World over, the spurt in military expenditure is driven by the global war on terrorism and the need for ensuring safety of the national borders. This increase in expenditure is sustainable in the long run if the defence industry becomes one of the primary sources of income, employment generation and contributor to the national exchequer. Globally, the concept of offsets has been successfully utilized to promote the domestic defence industry towards this end. It has been shown that it can play a critical and definitive role in bringing about a sea change in the development of sustainable, in house, military capability.
The defence industry in India is poised to grow rapidly. This growth is driven by the modernization and upgradation plans of the three services, conceptualized in view of the current profile of equipment, majority of which is bordering towards obsolescence.

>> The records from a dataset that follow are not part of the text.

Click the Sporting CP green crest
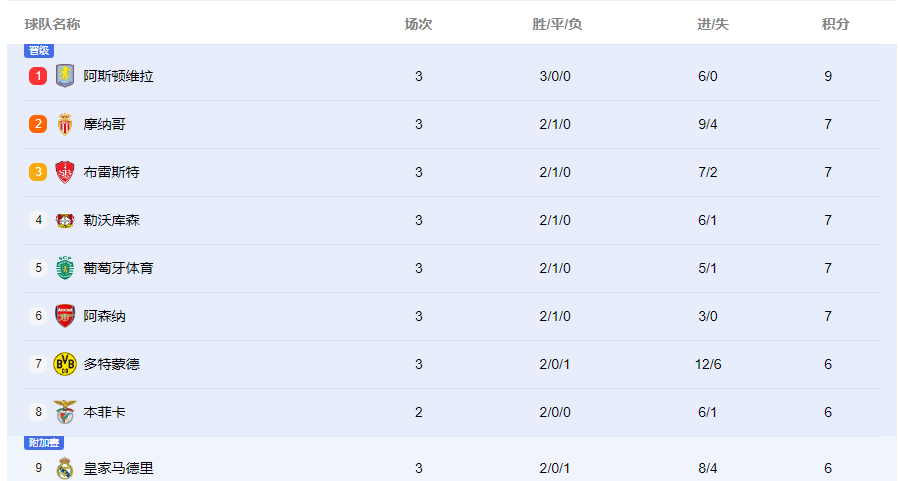This screenshot has width=899, height=481. pos(65,268)
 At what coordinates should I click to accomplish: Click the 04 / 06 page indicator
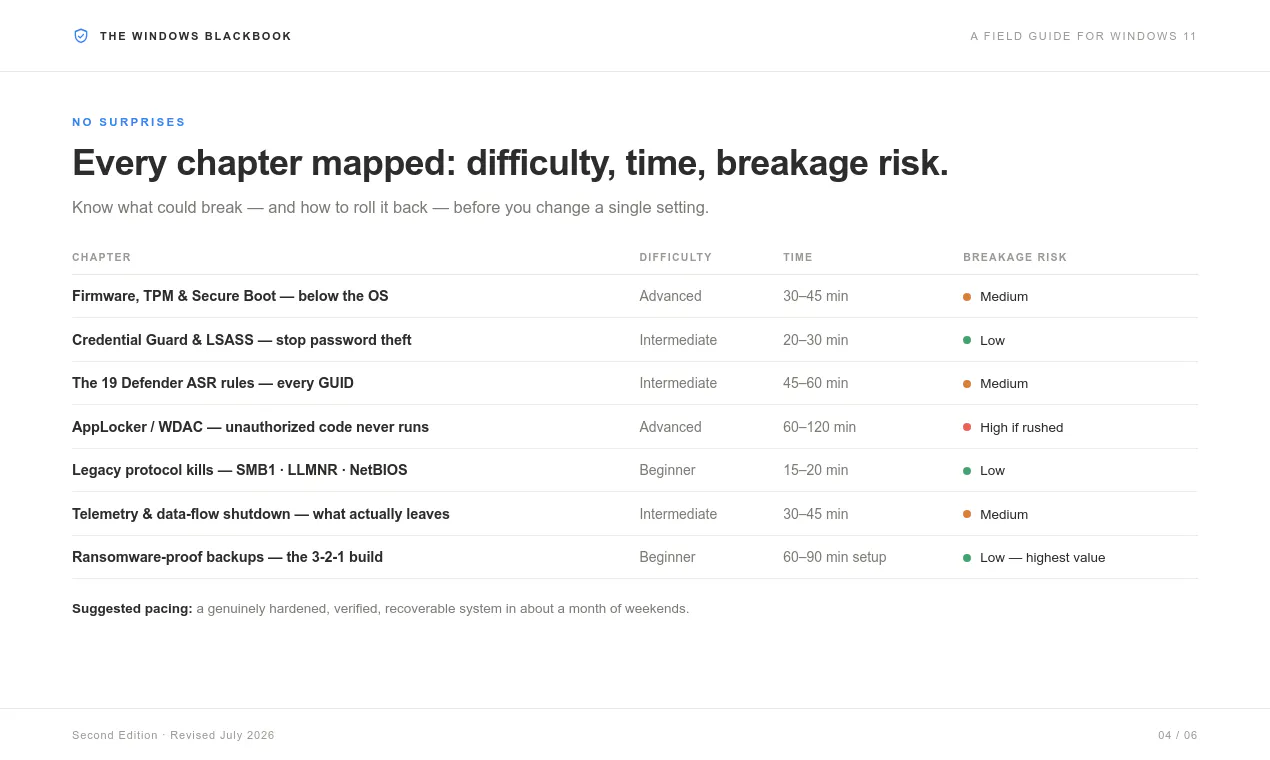tap(1178, 735)
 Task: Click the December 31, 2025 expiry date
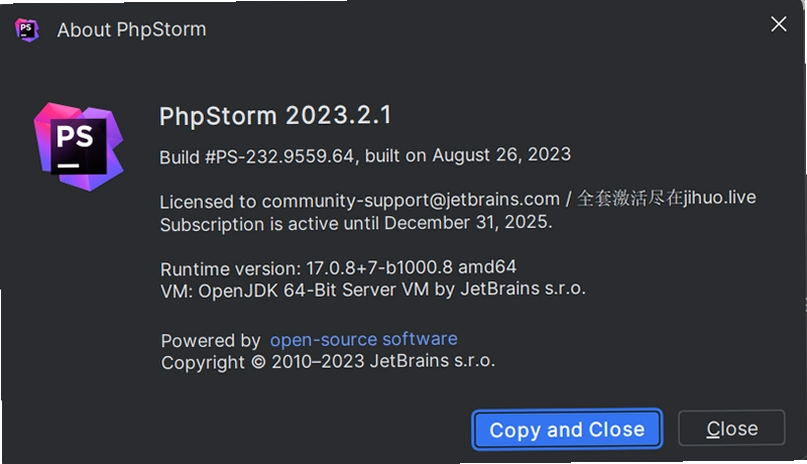[x=468, y=223]
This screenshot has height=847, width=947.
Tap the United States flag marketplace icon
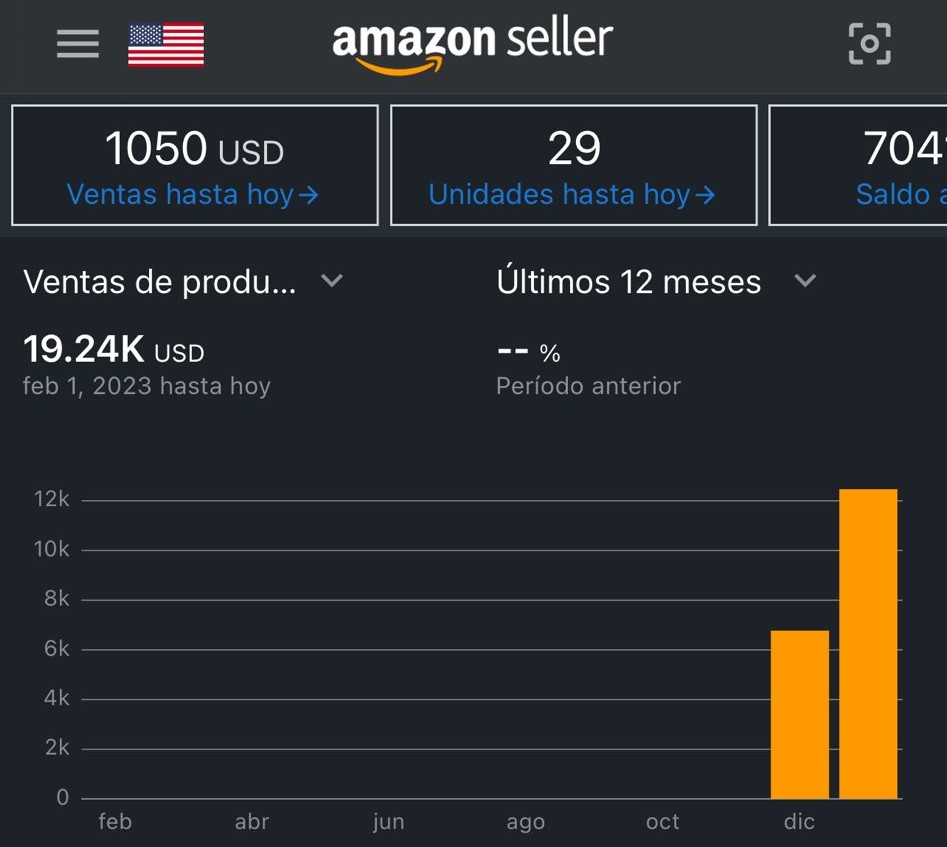tap(166, 45)
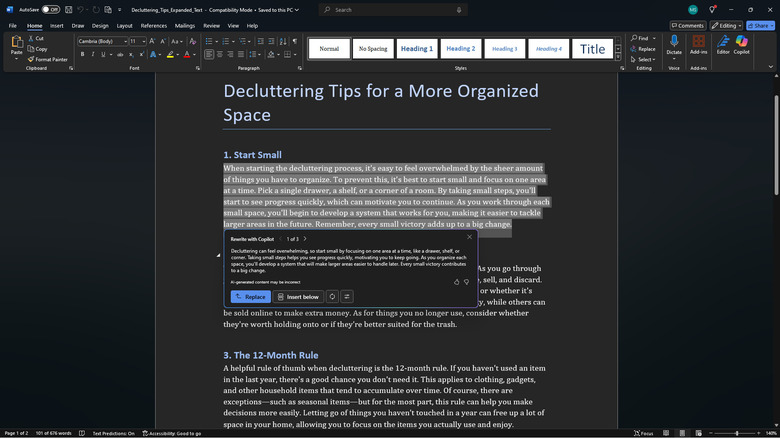780x438 pixels.
Task: Toggle italic formatting
Action: point(94,54)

Year 2011 started with the announcement that India's first indigenously developed light combat aircraft has been awarded initial operating clearance indication to the world that like its economy, India's defence industrial sector has also come of age. The reality is however far different. The labour of the last 27 years has yielded at best a fourth generation weapon platform with an all imported Engine and most of the cockpit. It is yet to receive operational clearance and in all probability the complete set of armament mounted on it will also be imported.
This announcement was closely followed by release of much awaited DPP 2011. However the changes in the current policy have fallen far short of the industry's expectations.
Documentation, paper work, understanding of rules and regulations are essential components of doing business in India. This book is an attempt to put all offset related issues in a logical and sequential manner. It also provides the reader an insight into the global scenario along with the deficiencies and the shortcomings in our policy which are detrimental to its successful.